私のあの状態は人族と呼べるものだったのか?


「マリョク タクサン カンジタ」


一族から選ばれて、名前をくれる人族を探しているときに、落ちてくる私の魔力を感じたそうだ。

私に魔力があるなんて、自分では全然わからないけどなぁ。


「わかった いいよ 名前つけてあげる。約束したからね」


少しずつ白み始めた空が、周りの景色に色を付けていく。私の肩に座っている子の赤毛も、朝陽に照らされてきらきらと輝いている。


「あなたの名前は『ルウ』よ」


私が『赤毛』と言う意味の名前を声に出した途端に、ルウは青い光に包まれ、光が膨らんだと思ったら弾けるように消えた。
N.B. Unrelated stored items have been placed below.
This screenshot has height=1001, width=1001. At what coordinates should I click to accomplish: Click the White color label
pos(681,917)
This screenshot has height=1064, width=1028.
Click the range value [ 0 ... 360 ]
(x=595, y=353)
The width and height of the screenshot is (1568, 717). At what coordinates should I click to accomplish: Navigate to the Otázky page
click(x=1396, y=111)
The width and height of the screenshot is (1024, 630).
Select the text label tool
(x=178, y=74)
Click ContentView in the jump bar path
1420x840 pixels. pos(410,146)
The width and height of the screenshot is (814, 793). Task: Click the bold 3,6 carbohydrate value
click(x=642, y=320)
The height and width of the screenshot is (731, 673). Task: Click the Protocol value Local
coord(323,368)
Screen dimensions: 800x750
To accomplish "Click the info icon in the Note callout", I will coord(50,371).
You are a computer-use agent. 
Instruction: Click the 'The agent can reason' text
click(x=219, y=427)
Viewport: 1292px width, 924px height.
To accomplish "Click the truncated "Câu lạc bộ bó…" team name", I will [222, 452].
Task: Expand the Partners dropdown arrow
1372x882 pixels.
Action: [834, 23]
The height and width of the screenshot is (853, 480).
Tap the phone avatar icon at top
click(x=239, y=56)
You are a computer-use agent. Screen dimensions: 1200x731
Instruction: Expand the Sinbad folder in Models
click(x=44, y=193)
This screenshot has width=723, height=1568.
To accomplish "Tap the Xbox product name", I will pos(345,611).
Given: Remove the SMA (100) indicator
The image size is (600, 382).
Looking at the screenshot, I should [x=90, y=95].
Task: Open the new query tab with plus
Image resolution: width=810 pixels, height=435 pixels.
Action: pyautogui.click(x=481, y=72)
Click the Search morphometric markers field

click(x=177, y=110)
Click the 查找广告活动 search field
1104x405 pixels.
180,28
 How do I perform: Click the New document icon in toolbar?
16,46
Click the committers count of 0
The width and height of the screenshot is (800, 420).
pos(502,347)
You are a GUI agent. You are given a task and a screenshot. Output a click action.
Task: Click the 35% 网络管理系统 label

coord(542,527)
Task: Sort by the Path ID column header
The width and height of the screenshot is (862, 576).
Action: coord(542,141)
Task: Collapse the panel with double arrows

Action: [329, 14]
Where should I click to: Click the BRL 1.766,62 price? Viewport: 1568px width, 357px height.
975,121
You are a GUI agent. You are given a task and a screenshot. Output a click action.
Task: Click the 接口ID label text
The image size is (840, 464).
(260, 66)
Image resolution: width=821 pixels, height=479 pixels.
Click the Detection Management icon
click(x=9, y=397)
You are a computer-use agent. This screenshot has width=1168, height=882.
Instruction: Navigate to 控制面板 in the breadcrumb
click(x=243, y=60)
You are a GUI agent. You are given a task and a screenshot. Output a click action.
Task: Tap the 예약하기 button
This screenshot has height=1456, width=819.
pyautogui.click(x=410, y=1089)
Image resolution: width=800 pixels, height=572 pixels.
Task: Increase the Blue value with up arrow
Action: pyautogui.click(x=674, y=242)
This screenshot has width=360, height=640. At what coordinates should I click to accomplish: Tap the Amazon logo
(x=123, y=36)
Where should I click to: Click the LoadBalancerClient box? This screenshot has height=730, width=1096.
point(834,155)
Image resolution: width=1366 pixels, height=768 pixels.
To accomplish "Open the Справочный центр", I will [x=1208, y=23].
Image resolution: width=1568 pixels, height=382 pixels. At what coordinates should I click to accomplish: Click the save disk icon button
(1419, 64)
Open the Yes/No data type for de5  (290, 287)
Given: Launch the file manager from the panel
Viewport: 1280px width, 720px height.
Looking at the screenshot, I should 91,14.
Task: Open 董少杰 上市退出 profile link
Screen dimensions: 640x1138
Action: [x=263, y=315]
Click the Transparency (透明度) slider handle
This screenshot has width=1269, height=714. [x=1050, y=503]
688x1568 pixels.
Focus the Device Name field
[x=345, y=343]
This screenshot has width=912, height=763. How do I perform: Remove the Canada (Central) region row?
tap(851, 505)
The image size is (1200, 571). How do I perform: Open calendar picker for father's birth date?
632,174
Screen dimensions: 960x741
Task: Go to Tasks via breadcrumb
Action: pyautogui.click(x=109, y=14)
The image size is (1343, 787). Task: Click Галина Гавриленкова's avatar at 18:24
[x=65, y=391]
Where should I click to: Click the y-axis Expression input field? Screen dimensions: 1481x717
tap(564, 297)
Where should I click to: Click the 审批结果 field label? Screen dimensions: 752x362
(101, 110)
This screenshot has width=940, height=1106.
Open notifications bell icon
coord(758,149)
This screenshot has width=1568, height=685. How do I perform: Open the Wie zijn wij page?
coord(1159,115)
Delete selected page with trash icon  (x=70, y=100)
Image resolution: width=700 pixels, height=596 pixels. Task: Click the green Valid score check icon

そこには蝶々の羽が背中についている赤毛の幼女がいた。


「ルウ?」


「はい。名前をつけてくださって感謝します」


「大きくなったし、言葉も上手になってる?」


両手のひらサイズから身長が私の膝ぐらいまで大きくなった。


「名付けのおかげで私は成長しました」


「名前が気に入らなかったら…その…」


口ごもる私にルウは少しはにかんだ笑顔で答える。


「いえ サラ様 ありがとうございます。かわいい名前です」


恥ずかしそうな様子のルウが可愛くて、思わず抱き上げてぎゅうって抱きしめる。

名付けをすることによって、私は風の精霊ルウと契約することになり、ルウは私の眷族となったそうだ。


「サラ様?あの…苦しいです」


「ごめんね。あんまり可愛くてつい力が入っちゃった」


「ほら、見てください。サラ様。」


ルウが指差す先には、山の稜線からすっかり顔を出した朝陽。

第2の人生の始まりだ。


他人の人生を代わりに生きるって想像もつかないけれど、なんとかなるでしょ。人生経験豊富なんだし。

私の腕から飛び立ったルウは、私の顔の前で羽をパタパタさせながら嬉しそうに笑った。


「サラ様。これからよろしくお願いします」


大きな茶色の瞳をうるうるさせながら、上目遣いで私を見つめる。


そんな顔で見られたら、断れるわけないし、断るつもりもない。